Gerade solche Ankündigungen machen ein schlechtes Abkommen so unattraktiv. Wenn die britische Regierung einen bereits vereinbarten Kompromiss einseitig wieder abräumt, wie sehr können wir uns dann auf andere Zusagen verlassen, die ähnliche oder höhere Kompromissbereitschaft erfordern?
In London träumt man von einem Singapur an der Themse, einem britischen Freihafen vor den Toren der EU. Die Konsequenzen aber sind absehbar. Die EU-Kommission hat gerade Vorschläge für einen europäischen Mindestlohn vorgelegt. Die britische Regierung indes könnte versucht sein, Sozial- und Arbeitsrechtsstandards zu lockern, um neue Unternehmen auf die Inseln zu locken.
Auch Umwelt- und Klimastandards könnten abgesenkt werden, um einen Wettbewerbsvorteil zu erlangen. Im kommenden Jahr soll ein CO2-Grenzausgleich vorgelegt werden, eine Art Klimasteuer für umweltschädlich produzierte Importwaren. Und mit dem „Green Deal“ arbeitet die Union daran, Klimaschutz und nachhaltiges, sozial gerechtes Wirtschaften miteinander zu verbinden. Großbritannien würde zum neuen Eldorado enthemmter Wirtschaft. Das klingt eher nach Billiglohnland als nach Singapur – und das in unserer direkten Nachbarschaft.
Boris Johnson gibt zwar gerne die neue Ausgabe von Margaret Thatcher. In Wahrheit aber pocht er auf kräftige staatliche Unterstützung für britische Unternehmen. Die EU kann diese merkantilistische Subventionierungspolitik nicht hinnehmen. Wer auf den europäischen Binnenmarkt will, muss die europäischen Wettbewerbsregeln einhalten. Noch laufen die Verhandlungen, eine Abschlussrunde auf höchster Ebene ist nicht unwahrscheinlich. Der britische Premierminister gefällt sich eben in der Rolle des Machers.
Niemand wünscht sich einen „No Deal“. Denn gerade während der Covid-19-Pandemie müssen Lieferketten für Nahrungsmittel und Medikamente sichergestellt werden. Auch dürfen die Geflüchteten am Ärmelkanal nicht zum Spielball einer politischen Erpressung werden. Komplett machtlos wäre die EU aber auch nicht im Falle eines „No Deal“. Denn viele Regelungen für die für London so wichtige Finanzindustrie wären mit einer Frist von dreißig Tagen aufzukündigen.

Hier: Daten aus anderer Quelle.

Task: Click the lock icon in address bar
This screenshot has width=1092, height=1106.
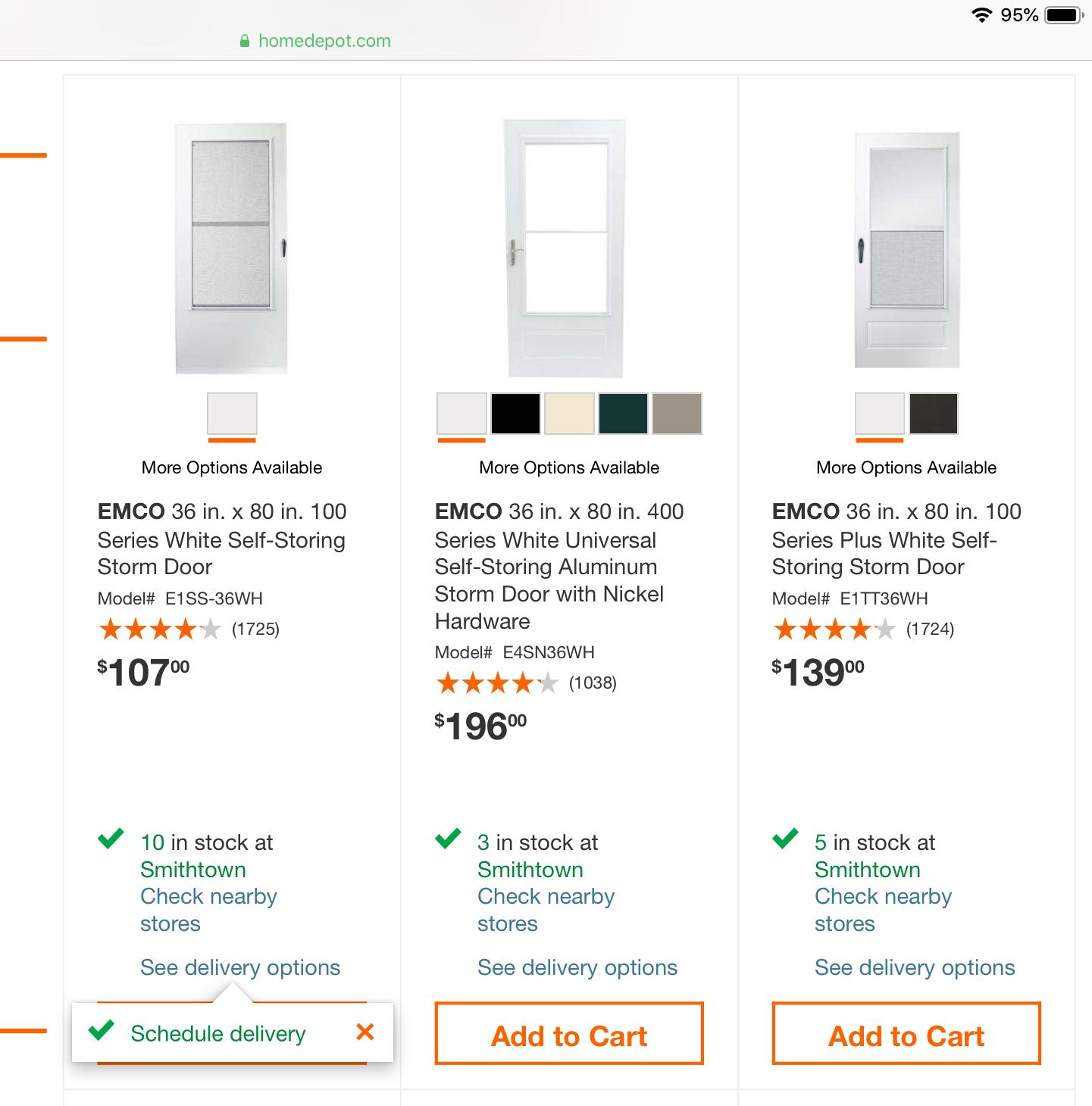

Das Europäische Parlament muss dem Abkommen am Ende zustimmen. Gemeinsam mit einer großen Mehrheit des Europäischen Parlaments hoffen wir auf ein Abkommen mit Großbritannien. Die Wahl des Brexit-Gegners Joe Biden zum nächsten US-Präsidenten wird die Chance auf ein Abkommen vermutlich erhöhen. Auch auf das Binnenmarktgesetz wird der neue US-Präsident Einfluss nehmen. Zwar ist der Verweis auf seine irische Herkunft häufig mit einem Augenzwinkern versehen, die unbedingte Unterstützung des Karfreitagsabkommens ist den US-Demokraten aber sehr ernst. Nicht umsonst hielten sich lange die Gerüchte, der britische Premier würde sich vor dem Wahltermin in den Vereinigten Staaten auf keinen Fall bewegen. Boris Johnson ist seit Monaten am Zug. Seit vergangenem Samstag dürfte der Druck auf ihn, einen Schritt in Richtung eines Abkommens zu machen, noch einmal gestiegen sein.
Doch bei einem schlechten Deal, der eben keine gemeinsamen Regeln für Umwelt-, Arbeit- und Verbraucherschutzstandards findet, drohen viele europäische Errungenschaften zu kollabieren. Die Folgen für Europas Umwelt und Wirtschaft wären drastisch.